Implementation of Preview

Because we eventually want to do type inference in a temporary table, we’ll avoid using the table resulting from the current process in the preview action. Instead, the implementation will simply put together a select with casts (using the custom casting functions defined by the Mathesar installation) and aliases.

Saving changes

The changes to column types and names can be saved by submitting a PATCH request to the tables endpoint, with the column list being the same as the previews request.

Table name changes should be submitted using the already existing PATCH behavior (i.e., a PATCH with the name key changed).

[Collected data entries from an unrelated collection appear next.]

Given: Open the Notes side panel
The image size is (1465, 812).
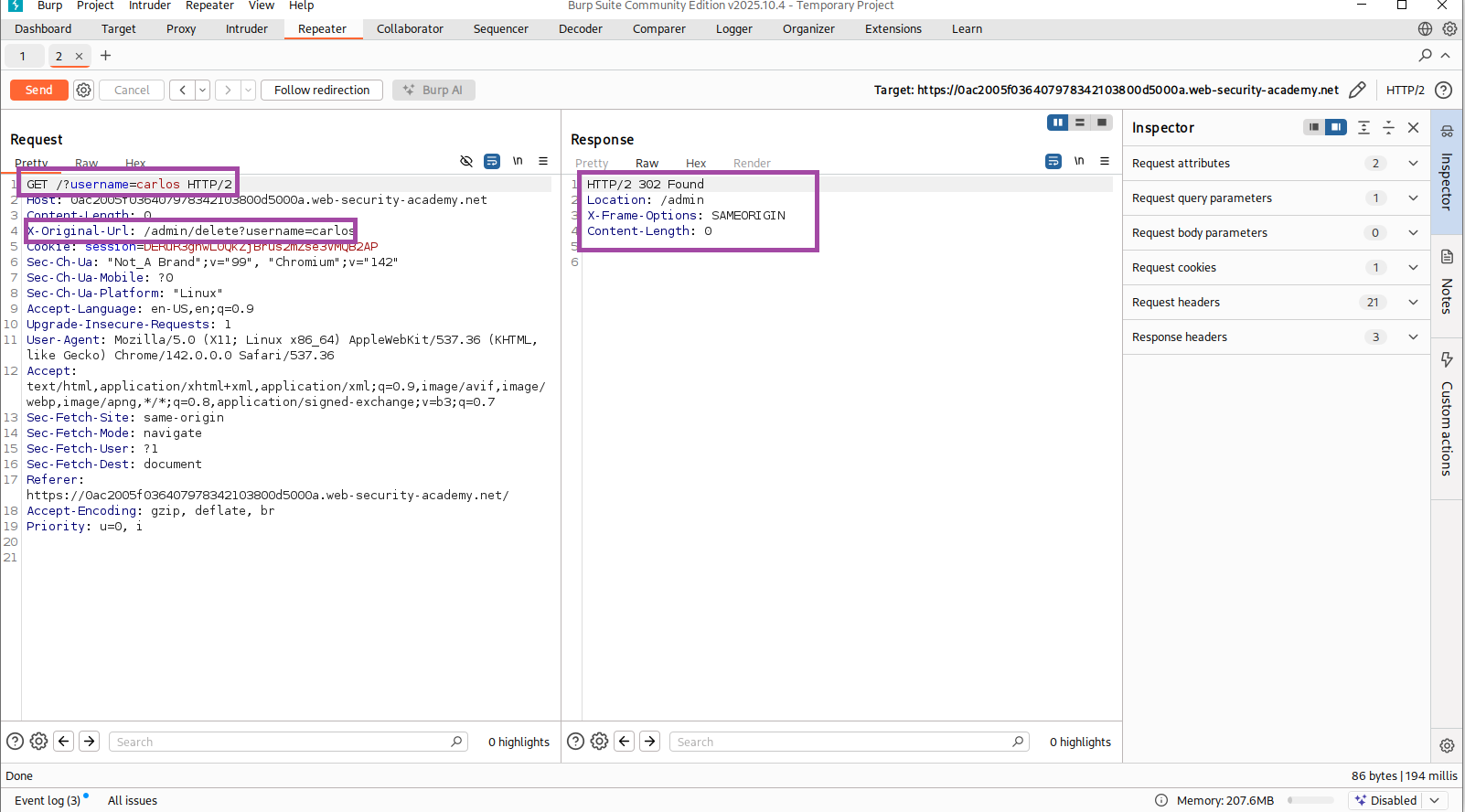Looking at the screenshot, I should tap(1447, 283).
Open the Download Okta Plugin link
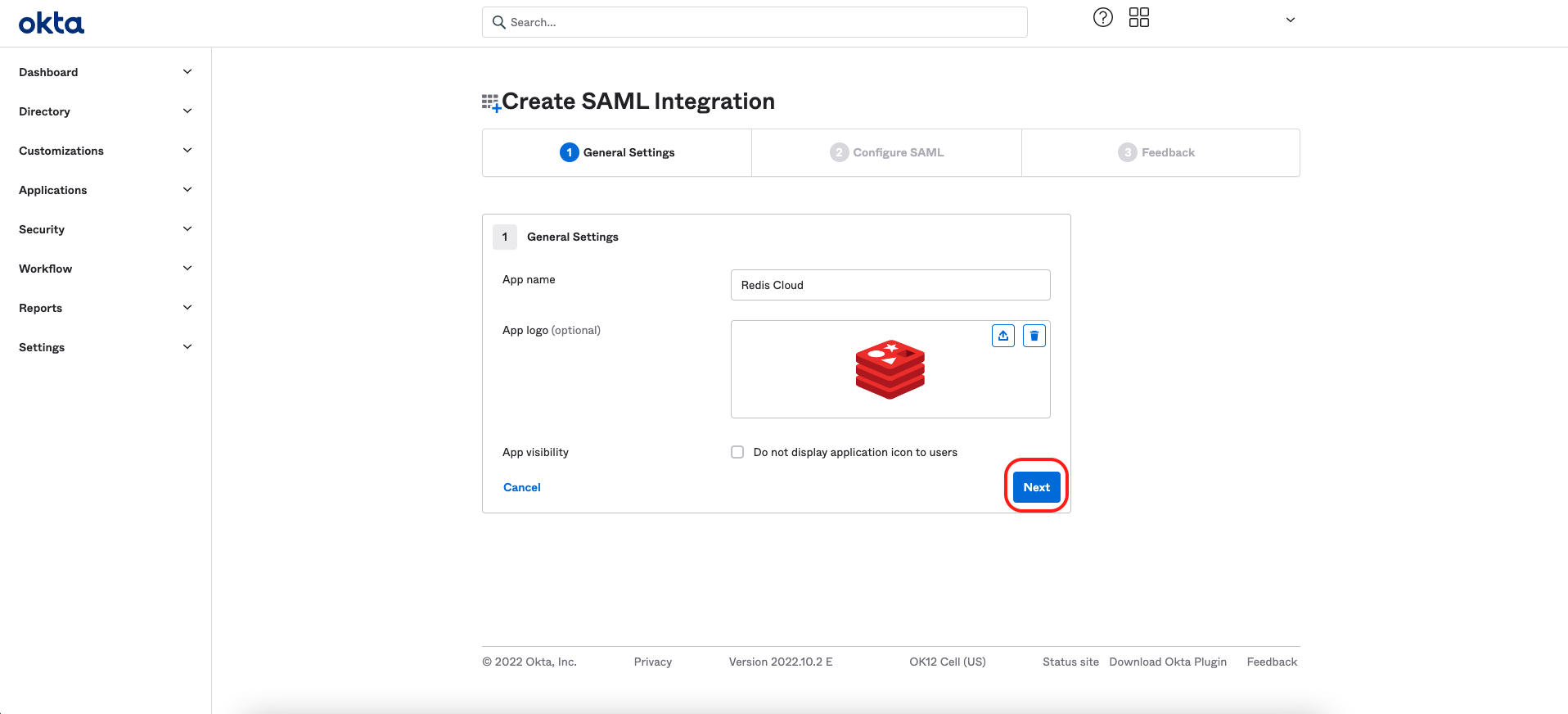1568x714 pixels. click(x=1167, y=662)
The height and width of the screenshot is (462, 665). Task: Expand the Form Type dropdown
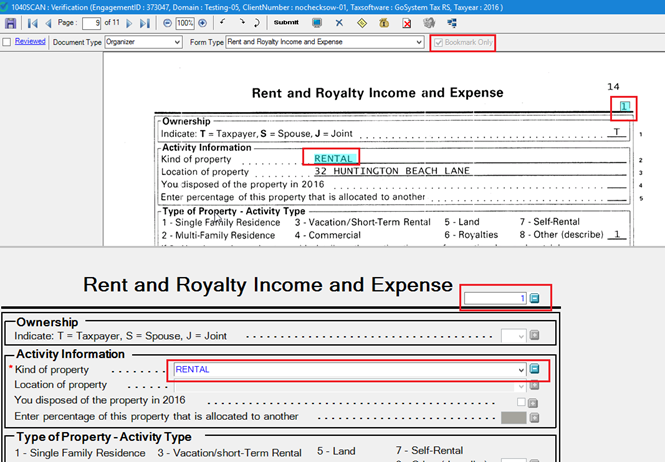(x=418, y=43)
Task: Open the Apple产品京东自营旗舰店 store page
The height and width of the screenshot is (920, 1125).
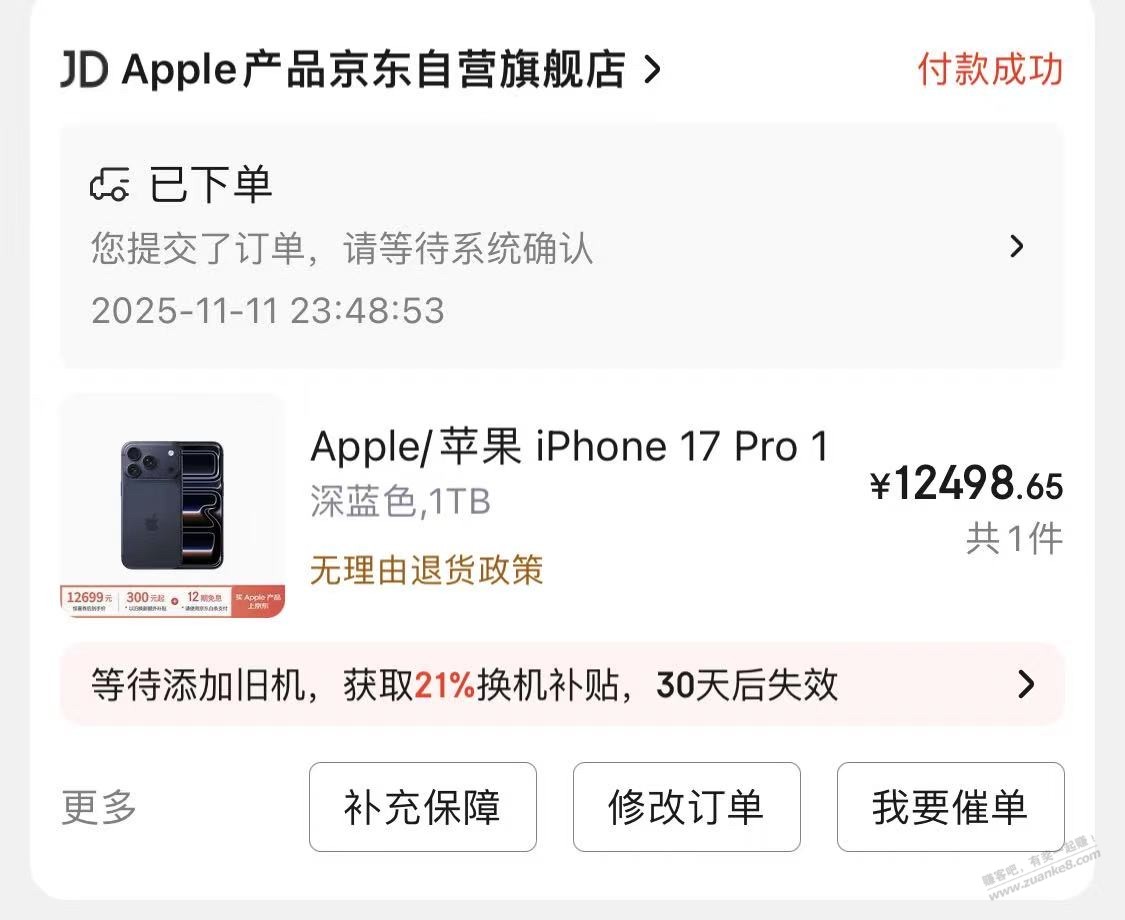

PATCH /api/db/vX/tables/<table_id>
could submit a JSON like:
{
    "columns": [
        {},
        {
            "id": 2,
            "name": "Center"
        },
        {
            "id": 3,
            "type": "TEXT"
        },
        {
            "id": 4,
        },
        {
            "id": 5,
            "name": "Patent ID",
            "type": "INTEGER"
        }
    ]
}
The full table blob will be returned, so a return for the above request could be something like:
{
    "id": 1,
    "name": "the_patents_table",
    "schema": 2,
    "created_at": "2021-07-07T09:00:30.108653Z",
    "updated_at": "2021-07-07T09:00:30.108707Z",
    "columns": [
        {
            "id": 1,
            "name": "mathesar_id",
            "type": "INTEGER",
            "type_options": null,
            "display_options": null
        },
        {
            "id": 2,
            "name": "Center",
            "type": "VARCHAR",
            "type_options": null,
            "display_options": null
        },
        {
            "id": 3,
            "name": "Status",
            "type": "TEXT",
            "type_options": null,
            "display_options": null
        },
        {
            "id": 5,
            "name": "Patent ID",
            "type": "INTEGER",
            "type_options": null,
            "display_options": null
        }
    ],
    "records": "http://localhost:8000/api/v0/tables/1/records/",
    "data_files": [
        1
    ]
}

This would set the columns in the preview to have the specified names and types. Any column which is unaltered would have and empty JSON object (as in the 0th column above), otherwise, only attributes of a column which are to be altered would be submitted in the request. So, in the example:

  • we alter nothing about the 0th column,
  • we alter the name of the 1st column,
  • we alter the type of the 2nd column,
  • we dropped the 3rd column, and
  • we alter both the name and type of the 4th column.

Please note that both name and columns cannot be changed in the same request at the moment.